House GOP Forced To Accept Ukraine Funding It Had Previously Opposed

The new spending bill to keep the federal government open past Friday includes a dollop of funding to help Ukraine fight off invading Russians — even though House Republicans had rejected the cash a few months ago and giving Ukraine any more money may endanger House Speaker Mike Johnson’s standing in the party.

Buried in the 1,000-page-plus spending bill is a provision giving Ukraine $300 million to use on training, weapons and replenishing U.S. stocks of weapons sent there, among other things.

The amount is a pittance compared to the about $60 billion the Biden administration has requested to last Ukraine past the November elections and is in the bipartisan Senate foreign aid package that has yet to be taken up by the House.

But any amount of money going to Ukraine, which has been fighting off an unprovoked full-scale invasion by Russia since February 2022, is likely to set off alarm bells within part of the House Republican conference, where skepticism about Ukraine runs deep and the money at issue was rejected by most of the party in September.

“AT LEAST $300 million in additional funding for Ukraine in this minibus. This legislation is NOT a win for Americans,” posted Rep. Andy Ogles (R-Tenn.) early Wednesday.

The House Freedom Caucus, a group of conservative and libertarian House Republicans, scheduled a morning press conference to discuss the bill, which it will likely oppose.

In addition to the prospect of a restless Freedom Caucus, one House Republican, Rep. Marjorie Taylor Greene (R-Ga.) has threatened in the past to bring up a move to oust Johnson if he brought the big supplemental spending bill including Ukraine aid to the House floor. Whether she would consider the smaller amount a similar provocation is unclear.

The bill is expected to be brought to the House floor under a procedure requiring it get a two-thirds majority to pass, reflecting that Democrats will likely bring most of the votes for it, with House Republicans bringing the rest. But House Republicans had a say in negotiations because they control the House and Johnson decides what makes it to the floor.

The spending bill was negotiated by the White House, the leaders in the House and Senate and leaders of the Appropriations Committee in both chambers.

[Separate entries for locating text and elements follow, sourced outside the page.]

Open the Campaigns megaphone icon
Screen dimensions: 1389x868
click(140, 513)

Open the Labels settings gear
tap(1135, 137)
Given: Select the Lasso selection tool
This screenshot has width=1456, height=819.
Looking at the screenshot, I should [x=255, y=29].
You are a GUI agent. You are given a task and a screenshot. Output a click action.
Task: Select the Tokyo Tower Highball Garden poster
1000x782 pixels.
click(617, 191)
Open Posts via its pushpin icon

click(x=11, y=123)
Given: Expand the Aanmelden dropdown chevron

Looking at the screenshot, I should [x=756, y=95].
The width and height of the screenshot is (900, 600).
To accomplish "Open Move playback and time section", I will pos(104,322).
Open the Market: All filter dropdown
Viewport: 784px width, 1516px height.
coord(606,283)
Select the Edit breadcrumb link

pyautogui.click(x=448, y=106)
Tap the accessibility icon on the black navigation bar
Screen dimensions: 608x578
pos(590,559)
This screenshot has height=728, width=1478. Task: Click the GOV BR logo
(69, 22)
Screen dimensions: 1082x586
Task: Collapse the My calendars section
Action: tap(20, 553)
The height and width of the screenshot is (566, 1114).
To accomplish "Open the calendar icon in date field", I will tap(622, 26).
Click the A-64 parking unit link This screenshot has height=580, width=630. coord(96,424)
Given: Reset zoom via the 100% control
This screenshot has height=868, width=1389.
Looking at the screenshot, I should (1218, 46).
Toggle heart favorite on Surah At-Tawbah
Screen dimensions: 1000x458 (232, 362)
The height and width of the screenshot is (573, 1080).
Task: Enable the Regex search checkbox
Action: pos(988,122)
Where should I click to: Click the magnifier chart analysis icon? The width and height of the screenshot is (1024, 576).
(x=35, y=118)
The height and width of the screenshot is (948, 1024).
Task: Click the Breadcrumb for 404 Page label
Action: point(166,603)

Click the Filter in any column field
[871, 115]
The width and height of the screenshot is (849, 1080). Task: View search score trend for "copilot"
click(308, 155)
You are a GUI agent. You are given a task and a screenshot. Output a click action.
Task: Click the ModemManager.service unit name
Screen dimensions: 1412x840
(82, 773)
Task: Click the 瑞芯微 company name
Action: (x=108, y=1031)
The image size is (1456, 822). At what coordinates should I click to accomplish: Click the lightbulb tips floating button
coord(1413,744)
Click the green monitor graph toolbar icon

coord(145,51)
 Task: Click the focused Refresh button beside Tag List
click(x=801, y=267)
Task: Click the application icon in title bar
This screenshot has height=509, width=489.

That may be a problem for Johnson because some in the House GOP believe strongly in the “Hastert rule,” named after a former House speaker, that held that when Republicans control the House, only legislation that has the support of the majority of the majority party should pass.

And the Ukraine funding in question did not have that.

A series of votes in September showed GOP support for Ukraine eroding, reflecting a souring among Republicans in general on the issue, even as Democratic support has remained robust. In all but one of those votes, a bare majority of Republicans voted in favor of the aid — until the $300 million assistance vote.

In that vote, on Sept. 28, 117 Republicans voted against the aid and language putting in place additional oversight of how Ukraine aid is spent. Another 101 voted in favor of the aid, joined by 210 Democrats to ensure easy passage of the bill, which was authored by a Republican, Rep. Tom Kean (N.J.).

But the timing of that vote, coming only days before the government was set to shut down without new funding on Oct. 1, was significant. It led then-Speaker Kevin McCarthy (R-Calif.) to pull $6 billion in Ukraine funding from a stopgap spending bill even though its planned inclusion up to that point had drawn only mild protests. No new Ukraine money has been approved by Congress in the meantime.

The stopgap spending bill still angered McCarthy’s opponents within the House GOP conference and eight Republicans joined with Democrats to make him the first speaker ousted from the House floor only days later.